どうぞよろしくお願いいたします。★写真では見づらいとお声を頂戴しましたので全文コピペしております。ご興味ある方はどうぞ!
 
 

 

 

鍋いっぱいのけの汁

東京では味わえないものにけの汁があります。
けの汁とは賽の目に刻んだ大根、人参、ごぼう、こんにゃく、油揚げ、わらび、ゼンマイなどの野菜を煮込んで最後にすり鉢ですった大豆(ずだ)を加えて煮込む津軽地方おなじみの郷土料理です。
お正月や行事事の人が集まる時に祖母がよく作っていて手伝ったことを思い出します。
元々けの汁の由来は日頃家事をするお母さんがお正月ぐらいは楽をできるようにと大鍋でたっぷり作る栄養たっぷりの食べ物。
とても手の込んだ料理で、野菜は賽の目に全部揃えて切り、大きなすり鉢を足で固定し、一晩水を吸わせた(ずだ)をゴリゴリ、ゴリゴリひたすら潰します。
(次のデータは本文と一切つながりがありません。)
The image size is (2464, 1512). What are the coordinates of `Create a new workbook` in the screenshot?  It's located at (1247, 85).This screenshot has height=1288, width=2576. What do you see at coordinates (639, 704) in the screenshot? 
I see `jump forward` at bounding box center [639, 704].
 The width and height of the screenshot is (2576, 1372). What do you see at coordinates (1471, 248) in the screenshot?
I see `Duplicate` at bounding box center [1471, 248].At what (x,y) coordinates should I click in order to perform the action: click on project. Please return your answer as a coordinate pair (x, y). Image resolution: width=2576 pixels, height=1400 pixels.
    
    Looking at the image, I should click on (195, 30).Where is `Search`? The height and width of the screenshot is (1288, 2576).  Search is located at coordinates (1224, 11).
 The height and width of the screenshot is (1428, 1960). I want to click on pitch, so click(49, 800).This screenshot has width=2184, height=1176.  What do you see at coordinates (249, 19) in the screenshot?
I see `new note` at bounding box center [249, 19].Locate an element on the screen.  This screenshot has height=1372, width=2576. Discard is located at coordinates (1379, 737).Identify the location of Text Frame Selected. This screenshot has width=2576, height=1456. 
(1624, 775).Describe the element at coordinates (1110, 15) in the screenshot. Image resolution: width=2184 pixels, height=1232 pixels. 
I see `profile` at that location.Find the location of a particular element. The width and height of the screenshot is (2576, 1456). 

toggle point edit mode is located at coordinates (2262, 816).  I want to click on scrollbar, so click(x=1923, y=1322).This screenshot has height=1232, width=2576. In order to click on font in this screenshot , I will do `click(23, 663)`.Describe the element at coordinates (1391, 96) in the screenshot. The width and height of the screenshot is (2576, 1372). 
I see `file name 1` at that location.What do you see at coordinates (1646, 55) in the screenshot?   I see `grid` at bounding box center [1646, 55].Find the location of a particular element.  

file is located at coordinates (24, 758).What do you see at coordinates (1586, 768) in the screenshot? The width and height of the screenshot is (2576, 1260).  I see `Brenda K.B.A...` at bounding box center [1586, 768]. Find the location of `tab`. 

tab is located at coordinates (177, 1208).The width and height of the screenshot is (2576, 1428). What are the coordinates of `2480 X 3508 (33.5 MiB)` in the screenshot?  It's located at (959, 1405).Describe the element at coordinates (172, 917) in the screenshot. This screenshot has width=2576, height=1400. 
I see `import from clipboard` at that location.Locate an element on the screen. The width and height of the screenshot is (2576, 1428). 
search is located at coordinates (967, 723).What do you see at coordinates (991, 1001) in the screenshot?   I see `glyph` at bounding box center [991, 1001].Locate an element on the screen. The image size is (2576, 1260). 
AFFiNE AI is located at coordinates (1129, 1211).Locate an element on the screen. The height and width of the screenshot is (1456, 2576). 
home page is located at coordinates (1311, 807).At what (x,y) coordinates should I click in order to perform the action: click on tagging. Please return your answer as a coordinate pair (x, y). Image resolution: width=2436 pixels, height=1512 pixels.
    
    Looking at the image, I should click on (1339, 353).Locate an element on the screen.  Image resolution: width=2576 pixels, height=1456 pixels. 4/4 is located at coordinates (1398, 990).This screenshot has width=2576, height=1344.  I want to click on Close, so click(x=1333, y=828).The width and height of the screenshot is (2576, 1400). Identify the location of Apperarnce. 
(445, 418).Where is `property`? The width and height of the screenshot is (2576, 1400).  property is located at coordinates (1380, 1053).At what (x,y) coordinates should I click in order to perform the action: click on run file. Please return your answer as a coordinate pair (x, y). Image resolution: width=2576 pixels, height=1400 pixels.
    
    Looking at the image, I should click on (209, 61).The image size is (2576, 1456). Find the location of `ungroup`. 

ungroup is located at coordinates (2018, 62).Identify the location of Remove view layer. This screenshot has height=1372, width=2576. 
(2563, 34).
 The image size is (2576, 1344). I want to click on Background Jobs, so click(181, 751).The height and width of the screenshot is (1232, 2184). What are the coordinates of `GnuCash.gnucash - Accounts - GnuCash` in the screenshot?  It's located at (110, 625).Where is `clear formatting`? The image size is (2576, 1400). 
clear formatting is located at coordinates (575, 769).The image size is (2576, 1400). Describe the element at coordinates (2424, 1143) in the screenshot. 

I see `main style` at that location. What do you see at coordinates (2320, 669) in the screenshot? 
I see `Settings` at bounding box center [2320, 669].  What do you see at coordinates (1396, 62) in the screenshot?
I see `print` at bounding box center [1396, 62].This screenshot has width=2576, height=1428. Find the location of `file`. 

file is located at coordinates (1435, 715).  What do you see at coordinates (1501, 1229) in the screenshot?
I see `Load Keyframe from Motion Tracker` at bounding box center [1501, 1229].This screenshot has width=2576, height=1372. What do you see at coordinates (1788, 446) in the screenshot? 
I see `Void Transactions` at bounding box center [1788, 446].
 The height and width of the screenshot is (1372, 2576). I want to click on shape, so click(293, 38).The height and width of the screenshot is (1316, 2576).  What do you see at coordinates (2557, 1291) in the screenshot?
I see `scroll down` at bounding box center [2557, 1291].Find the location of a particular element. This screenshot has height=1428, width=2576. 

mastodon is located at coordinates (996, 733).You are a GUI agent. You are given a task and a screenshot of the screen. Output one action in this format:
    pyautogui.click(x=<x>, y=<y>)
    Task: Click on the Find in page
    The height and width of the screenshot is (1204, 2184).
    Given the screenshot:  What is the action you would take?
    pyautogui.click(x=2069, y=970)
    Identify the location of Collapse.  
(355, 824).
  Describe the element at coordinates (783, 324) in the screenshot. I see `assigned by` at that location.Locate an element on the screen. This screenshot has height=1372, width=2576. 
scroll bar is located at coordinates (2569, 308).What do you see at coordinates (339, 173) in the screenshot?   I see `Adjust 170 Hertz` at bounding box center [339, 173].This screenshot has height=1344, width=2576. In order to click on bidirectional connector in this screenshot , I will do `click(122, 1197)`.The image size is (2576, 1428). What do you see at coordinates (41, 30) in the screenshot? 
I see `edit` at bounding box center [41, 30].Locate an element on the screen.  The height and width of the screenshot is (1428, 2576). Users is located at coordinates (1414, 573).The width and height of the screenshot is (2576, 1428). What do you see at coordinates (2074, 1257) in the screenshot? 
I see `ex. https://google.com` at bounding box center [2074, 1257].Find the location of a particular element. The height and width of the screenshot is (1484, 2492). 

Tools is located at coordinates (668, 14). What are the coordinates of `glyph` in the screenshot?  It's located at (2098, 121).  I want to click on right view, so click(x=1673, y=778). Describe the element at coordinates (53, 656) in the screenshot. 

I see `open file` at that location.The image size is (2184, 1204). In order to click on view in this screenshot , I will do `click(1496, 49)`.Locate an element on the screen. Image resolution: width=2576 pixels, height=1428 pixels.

出来上がりの見た目はあまりに素朴ですがしみじみ美味しい料理です。
部屋の傍らにあるオイルストーブには小豆を入れた鍋がことこと音をたてて、甘い匂いがいっぱいに広がった中、まだ潰すの?もういい?
なんて聞きながら手伝っていました。
祖母の住む本家は大人数でそれはそれは大量にけの汁を作っていました。
祖母は気前がよくて、「いっぱい作ったら、腹いっぱいかへるはんで。(おなかいっぱい食べさせるからね。)」と言って沢山のけの汁をくれて、毎日毎日食べても減らないけの汁に辟易したこともあります。また祖母はなにかしら失敗して思惑通りにならないことが多く、愛嬌があって可愛らしいのです。けの汁はなぜか少しだけ作っても美味しくなくて、鍋いっぱいに作ると美味しい不思議な食べ物です。
久々にけの汁を東京で作る機会を得て作ったとき、どんな反応があるのかドキドキしましたが結果は鍋が空になるまでお代りしてもらってとても嬉しかったことを思い出します。
そんな気前の良かった祖母の性格は娘の母にしっかりと引き継がれ、ソフトボールのような大きなおにぎりを伝わって私に引き継がれました。
私が食べ物を作るときに湧き上がる、沢山作るからお腹いっぱい食べてね、という気持ちは祖母からきていると思います。今もけの汁を作るたびににこにこ支度をする祖母とすり鉢を思い出すのです。